What the Foundry does instead

  1. Patterns cite IWC by URL, in the page body. A pattern's ## Exemplars section lists IWC workflows that demonstrate it, each as a free-form Markdown link ([bacterial-genomics/...](https://github.com/galaxyproject/iwc/blob/<sha>/workflows/...)) with one-liner author commentary. Pin to a specific commit SHA when stability matters; pin to main when freshness matters. Author choice per citation; no enforced policy.

  2. Inline excerpts when they earn it. A pattern author may paste 10–30 lines of cleaned gxformat2 directly into a pattern body to illustrate an idiom. The cleaning is done at authoring time by the human running gxwf locally (probably against workflow-fixtures, or against a fresh clone, or against a raw IWC URL — the Foundry doesn't care). The excerpt is committed verbatim into the pattern page; no build-time regeneration; rot is rot.

  3. No IWC category aggregation layer. Corpus grounding lives in survey notes, pattern exemplars, and body citations.

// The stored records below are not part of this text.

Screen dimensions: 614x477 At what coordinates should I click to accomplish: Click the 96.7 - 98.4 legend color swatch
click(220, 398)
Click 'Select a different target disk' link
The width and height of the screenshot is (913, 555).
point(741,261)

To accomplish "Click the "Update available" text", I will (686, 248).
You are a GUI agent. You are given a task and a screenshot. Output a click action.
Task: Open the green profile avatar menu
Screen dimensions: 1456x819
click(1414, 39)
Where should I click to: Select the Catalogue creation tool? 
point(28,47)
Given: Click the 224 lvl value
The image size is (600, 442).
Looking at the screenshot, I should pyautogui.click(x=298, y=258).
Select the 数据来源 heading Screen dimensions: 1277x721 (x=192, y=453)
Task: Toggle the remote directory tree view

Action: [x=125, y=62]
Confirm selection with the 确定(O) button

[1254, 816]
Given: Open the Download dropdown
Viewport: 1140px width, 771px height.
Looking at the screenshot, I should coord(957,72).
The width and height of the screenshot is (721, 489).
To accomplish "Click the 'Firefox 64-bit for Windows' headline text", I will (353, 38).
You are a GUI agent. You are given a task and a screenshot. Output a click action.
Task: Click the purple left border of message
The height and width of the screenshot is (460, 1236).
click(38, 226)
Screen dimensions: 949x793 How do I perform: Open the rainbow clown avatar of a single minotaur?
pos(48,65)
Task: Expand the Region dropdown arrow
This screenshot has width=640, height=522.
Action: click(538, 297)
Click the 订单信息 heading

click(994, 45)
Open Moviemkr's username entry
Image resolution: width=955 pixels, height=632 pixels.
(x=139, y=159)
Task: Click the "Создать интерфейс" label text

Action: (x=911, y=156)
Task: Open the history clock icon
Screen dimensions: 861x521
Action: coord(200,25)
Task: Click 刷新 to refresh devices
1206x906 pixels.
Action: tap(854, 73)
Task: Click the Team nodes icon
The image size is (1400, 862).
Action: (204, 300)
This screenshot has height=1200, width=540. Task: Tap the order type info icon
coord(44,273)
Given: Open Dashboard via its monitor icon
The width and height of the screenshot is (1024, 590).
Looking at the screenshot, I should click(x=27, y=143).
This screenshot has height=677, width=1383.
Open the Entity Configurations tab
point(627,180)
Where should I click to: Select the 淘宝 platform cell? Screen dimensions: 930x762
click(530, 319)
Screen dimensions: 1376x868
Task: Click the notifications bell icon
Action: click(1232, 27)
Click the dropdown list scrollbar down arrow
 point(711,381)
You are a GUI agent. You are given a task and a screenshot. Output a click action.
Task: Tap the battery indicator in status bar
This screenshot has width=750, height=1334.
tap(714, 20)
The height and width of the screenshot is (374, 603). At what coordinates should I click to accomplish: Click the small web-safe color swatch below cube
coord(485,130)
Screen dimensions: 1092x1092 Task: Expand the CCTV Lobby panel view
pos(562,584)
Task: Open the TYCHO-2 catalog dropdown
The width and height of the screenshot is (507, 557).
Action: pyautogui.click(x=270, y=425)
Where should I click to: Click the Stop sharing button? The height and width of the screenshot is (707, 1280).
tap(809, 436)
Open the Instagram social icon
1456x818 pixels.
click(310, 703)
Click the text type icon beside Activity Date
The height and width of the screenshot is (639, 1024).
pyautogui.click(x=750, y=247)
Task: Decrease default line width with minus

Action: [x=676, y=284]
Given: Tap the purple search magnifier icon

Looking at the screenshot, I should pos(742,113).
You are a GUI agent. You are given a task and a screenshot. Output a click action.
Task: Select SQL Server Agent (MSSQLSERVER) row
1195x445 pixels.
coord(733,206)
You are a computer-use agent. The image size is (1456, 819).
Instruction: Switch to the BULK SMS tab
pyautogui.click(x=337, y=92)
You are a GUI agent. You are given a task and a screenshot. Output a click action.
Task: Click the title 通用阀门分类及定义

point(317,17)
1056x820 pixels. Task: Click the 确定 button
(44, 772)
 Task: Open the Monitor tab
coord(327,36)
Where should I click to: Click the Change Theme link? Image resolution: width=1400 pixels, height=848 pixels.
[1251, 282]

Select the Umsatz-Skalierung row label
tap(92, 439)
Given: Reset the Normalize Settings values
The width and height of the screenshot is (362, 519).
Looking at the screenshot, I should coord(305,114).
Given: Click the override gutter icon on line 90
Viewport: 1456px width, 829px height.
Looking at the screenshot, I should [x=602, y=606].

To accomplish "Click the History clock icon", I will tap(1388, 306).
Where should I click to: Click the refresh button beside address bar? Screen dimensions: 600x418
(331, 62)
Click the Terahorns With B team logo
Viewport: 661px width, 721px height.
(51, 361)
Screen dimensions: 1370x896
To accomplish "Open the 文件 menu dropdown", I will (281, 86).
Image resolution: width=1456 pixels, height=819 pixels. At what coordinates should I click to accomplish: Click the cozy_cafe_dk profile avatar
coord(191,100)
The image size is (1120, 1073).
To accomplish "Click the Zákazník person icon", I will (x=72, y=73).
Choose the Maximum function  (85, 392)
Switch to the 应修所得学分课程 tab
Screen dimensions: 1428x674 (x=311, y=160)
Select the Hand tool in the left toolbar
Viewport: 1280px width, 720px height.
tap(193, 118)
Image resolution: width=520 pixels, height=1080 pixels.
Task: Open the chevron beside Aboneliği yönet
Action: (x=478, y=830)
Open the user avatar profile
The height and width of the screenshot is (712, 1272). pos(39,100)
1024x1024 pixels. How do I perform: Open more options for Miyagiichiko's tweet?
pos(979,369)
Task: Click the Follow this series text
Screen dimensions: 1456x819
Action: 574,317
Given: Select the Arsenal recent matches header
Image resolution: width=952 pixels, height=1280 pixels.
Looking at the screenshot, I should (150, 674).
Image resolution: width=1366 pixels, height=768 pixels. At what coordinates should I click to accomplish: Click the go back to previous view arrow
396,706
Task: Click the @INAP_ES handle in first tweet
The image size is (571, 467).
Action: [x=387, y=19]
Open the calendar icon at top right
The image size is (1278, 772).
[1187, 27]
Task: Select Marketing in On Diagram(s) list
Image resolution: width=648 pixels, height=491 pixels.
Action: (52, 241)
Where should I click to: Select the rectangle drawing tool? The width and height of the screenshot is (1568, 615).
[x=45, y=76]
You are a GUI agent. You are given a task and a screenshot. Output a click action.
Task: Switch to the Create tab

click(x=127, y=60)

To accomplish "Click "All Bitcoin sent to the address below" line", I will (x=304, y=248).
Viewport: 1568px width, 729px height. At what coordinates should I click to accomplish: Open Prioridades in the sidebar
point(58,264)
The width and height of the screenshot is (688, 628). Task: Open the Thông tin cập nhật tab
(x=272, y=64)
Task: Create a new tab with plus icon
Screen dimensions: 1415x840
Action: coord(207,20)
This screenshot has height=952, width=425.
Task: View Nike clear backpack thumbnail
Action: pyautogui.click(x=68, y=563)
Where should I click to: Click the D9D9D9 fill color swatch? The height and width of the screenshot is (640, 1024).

  4. compare-against-iwc-exemplar (the Mold) operates against live IWC. The generated skill loads with instructions to fetch IWC at runtime via WebFetch / gxwf, not against Foundry-hosted exemplar pages. The Mold's source artifact describes the procedure, not a corpus index.

What this gives up

  • Per-workflow inverse view ("which Foundry patterns does this specific IWC workflow demonstrate"). No structural support. To recover, an author can hand-write a concept note for a particularly canonical workflow and wiki-link to it. By exception, not by structural rule.
  • Per-workflow or per-category browsing in the static site. No structural support for now.
  • Build-time inlining of full workflow content into casts. Casts that need workflow detail get IWC URLs the agent fetches at runtime, or the small hand-curated excerpts on pattern pages.
  • Auto-detection of upstream IWC structural drift. A cited workflow can change shape without tripping any Foundry signal. Mitigation: pin citations to commit SHAs where stability matters; rely on review when authoring patterns.

Validation

There is no IWC-specific validator layer. Citations in pattern bodies are not validated (URLs are URLs; the cost of brokenness is moderate, the cost of automated link-check at scale is real).

What lives where (summary)

  • In the Foundry repo: patterns with IWC citations and optional excerpts in body, plus surveys that explain the corpus evidence.
  • NOT in the Foundry repo: workflow-fixtures, exemplar pages, _pin.txt, ingest scripts, hand-curated annotation markers, frontmatter schema for exemplar notes.
  • In generated fixture directories: workflow-fixtures supports authoring and survey work only. No reference from Foundry tooling.

Minimum Exercise

To exercise this lighter integration:

  1. Author 2–3 patterns end-to-end with ## Exemplars sections citing IWC paths/URLs and one inline excerpt when useful.
  2. Confirm a Mold can wiki-link a pattern and that casting preserves the citations as live evidence pointers, not embedded mirrors.

If the loop holds, scale to more patterns. No further integration tooling is planned.